- **WORK INSTRUCTIONS**
The entries that follow are to be duplicated in full, character for character.

(Stored items)
══════════════════════════════

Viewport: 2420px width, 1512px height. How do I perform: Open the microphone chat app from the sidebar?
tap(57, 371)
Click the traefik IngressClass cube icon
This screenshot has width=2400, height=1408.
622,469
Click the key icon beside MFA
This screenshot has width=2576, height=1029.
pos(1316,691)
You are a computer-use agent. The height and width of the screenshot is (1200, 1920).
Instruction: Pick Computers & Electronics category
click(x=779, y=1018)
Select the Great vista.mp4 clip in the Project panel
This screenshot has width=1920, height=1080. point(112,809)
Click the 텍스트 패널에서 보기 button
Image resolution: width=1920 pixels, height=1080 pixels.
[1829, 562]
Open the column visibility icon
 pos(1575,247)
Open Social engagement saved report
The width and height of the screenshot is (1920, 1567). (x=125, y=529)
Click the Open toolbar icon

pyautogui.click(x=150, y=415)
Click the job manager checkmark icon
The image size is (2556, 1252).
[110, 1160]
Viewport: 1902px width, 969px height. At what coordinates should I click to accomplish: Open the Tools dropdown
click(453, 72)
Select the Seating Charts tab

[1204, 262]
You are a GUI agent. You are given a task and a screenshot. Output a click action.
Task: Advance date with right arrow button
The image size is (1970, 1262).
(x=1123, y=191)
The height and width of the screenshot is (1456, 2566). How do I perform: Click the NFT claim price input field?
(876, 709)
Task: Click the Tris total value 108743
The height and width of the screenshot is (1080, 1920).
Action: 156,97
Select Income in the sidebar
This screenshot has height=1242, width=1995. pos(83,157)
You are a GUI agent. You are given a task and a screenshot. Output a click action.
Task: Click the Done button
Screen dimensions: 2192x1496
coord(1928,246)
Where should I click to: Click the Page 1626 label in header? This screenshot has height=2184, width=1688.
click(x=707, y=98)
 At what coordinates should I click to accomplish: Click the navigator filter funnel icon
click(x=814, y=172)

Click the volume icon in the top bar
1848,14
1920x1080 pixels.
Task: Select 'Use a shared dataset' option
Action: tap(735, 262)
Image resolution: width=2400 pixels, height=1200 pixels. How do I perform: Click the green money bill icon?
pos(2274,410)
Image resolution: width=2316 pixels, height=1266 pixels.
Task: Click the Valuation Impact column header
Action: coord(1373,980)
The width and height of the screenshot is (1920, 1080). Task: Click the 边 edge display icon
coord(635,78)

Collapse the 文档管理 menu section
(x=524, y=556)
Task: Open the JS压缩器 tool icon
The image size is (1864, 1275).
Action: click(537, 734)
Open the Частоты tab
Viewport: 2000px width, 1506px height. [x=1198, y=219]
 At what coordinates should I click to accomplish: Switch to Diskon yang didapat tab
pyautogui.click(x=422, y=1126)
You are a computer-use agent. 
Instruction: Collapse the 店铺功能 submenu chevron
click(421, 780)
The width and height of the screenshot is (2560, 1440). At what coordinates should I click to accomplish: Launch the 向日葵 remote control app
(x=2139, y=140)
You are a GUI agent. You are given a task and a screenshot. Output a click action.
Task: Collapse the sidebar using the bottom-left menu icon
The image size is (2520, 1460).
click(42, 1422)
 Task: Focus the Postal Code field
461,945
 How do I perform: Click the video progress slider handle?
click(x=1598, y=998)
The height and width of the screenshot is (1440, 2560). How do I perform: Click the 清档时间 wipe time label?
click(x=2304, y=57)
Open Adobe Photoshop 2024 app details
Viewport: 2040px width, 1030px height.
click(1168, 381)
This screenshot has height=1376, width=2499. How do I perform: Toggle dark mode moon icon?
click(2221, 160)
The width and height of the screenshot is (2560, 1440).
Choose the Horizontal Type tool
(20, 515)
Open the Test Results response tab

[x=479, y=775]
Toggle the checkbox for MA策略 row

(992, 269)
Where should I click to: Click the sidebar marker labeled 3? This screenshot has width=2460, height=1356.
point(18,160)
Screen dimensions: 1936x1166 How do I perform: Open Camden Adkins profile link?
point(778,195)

══════════════════════════════

- **EXERCISE SOLUTION**
Viewport: 2420px width, 1512px height. How do I perform: Open the microphone chat app from the sidebar?
tap(57, 371)
Click the traefik IngressClass cube icon
This screenshot has width=2400, height=1408.
622,469
Click the key icon beside MFA
This screenshot has width=2576, height=1029.
pos(1316,691)
You are a computer-use agent. The height and width of the screenshot is (1200, 1920).
Instruction: Pick Computers & Electronics category
click(x=779, y=1018)
Select the Great vista.mp4 clip in the Project panel
This screenshot has width=1920, height=1080. point(112,809)
Click the 텍스트 패널에서 보기 button
Image resolution: width=1920 pixels, height=1080 pixels.
[1829, 562]
Open the column visibility icon
 pos(1575,247)
Open Social engagement saved report
The width and height of the screenshot is (1920, 1567). (x=125, y=529)
Click the Open toolbar icon

pyautogui.click(x=150, y=415)
Click the job manager checkmark icon
The image size is (2556, 1252).
[110, 1160]
Viewport: 1902px width, 969px height. At what coordinates should I click to accomplish: Open the Tools dropdown
click(453, 72)
Select the Seating Charts tab

[1204, 262]
You are a GUI agent. You are given a task and a screenshot. Output a click action.
Task: Advance date with right arrow button
The image size is (1970, 1262).
(x=1123, y=191)
The height and width of the screenshot is (1456, 2566). How do I perform: Click the NFT claim price input field?
(876, 709)
Task: Click the Tris total value 108743
The height and width of the screenshot is (1080, 1920).
Action: 156,97
Select Income in the sidebar
This screenshot has height=1242, width=1995. pos(83,157)
You are a GUI agent. You are given a task and a screenshot. Output a click action.
Task: Click the Done button
Screen dimensions: 2192x1496
coord(1928,246)
Where should I click to: Click the Page 1626 label in header? This screenshot has height=2184, width=1688.
click(x=707, y=98)
 At what coordinates should I click to accomplish: Click the navigator filter funnel icon
click(x=814, y=172)

Click the volume icon in the top bar
1848,14
1920x1080 pixels.
Task: Select 'Use a shared dataset' option
Action: tap(735, 262)
Image resolution: width=2400 pixels, height=1200 pixels. How do I perform: Click the green money bill icon?
pos(2274,410)
Image resolution: width=2316 pixels, height=1266 pixels.
Task: Click the Valuation Impact column header
Action: coord(1373,980)
The width and height of the screenshot is (1920, 1080). Task: Click the 边 edge display icon
coord(635,78)

Collapse the 文档管理 menu section
(x=524, y=556)
Task: Open the JS压缩器 tool icon
The image size is (1864, 1275).
Action: click(537, 734)
Open the Частоты tab
Viewport: 2000px width, 1506px height. [x=1198, y=219]
 At what coordinates should I click to accomplish: Switch to Diskon yang didapat tab
pyautogui.click(x=422, y=1126)
You are a computer-use agent. 
Instruction: Collapse the 店铺功能 submenu chevron
click(421, 780)
The width and height of the screenshot is (2560, 1440). At what coordinates should I click to accomplish: Launch the 向日葵 remote control app
(x=2139, y=140)
You are a GUI agent. You are given a task and a screenshot. Output a click action.
Task: Collapse the sidebar using the bottom-left menu icon
The image size is (2520, 1460).
click(42, 1422)
 Task: Focus the Postal Code field
461,945
 How do I perform: Click the video progress slider handle?
click(x=1598, y=998)
The height and width of the screenshot is (1440, 2560). How do I perform: Click the 清档时间 wipe time label?
click(x=2304, y=57)
Open Adobe Photoshop 2024 app details
Viewport: 2040px width, 1030px height.
click(1168, 381)
This screenshot has height=1376, width=2499. How do I perform: Toggle dark mode moon icon?
click(2221, 160)
The width and height of the screenshot is (2560, 1440).
Choose the Horizontal Type tool
(20, 515)
Open the Test Results response tab

[x=479, y=775]
Toggle the checkbox for MA策略 row

(992, 269)
Where should I click to: Click the sidebar marker labeled 3? This screenshot has width=2460, height=1356.
point(18,160)
Screen dimensions: 1936x1166 How do I perform: Open Camden Adkins profile link?
point(778,195)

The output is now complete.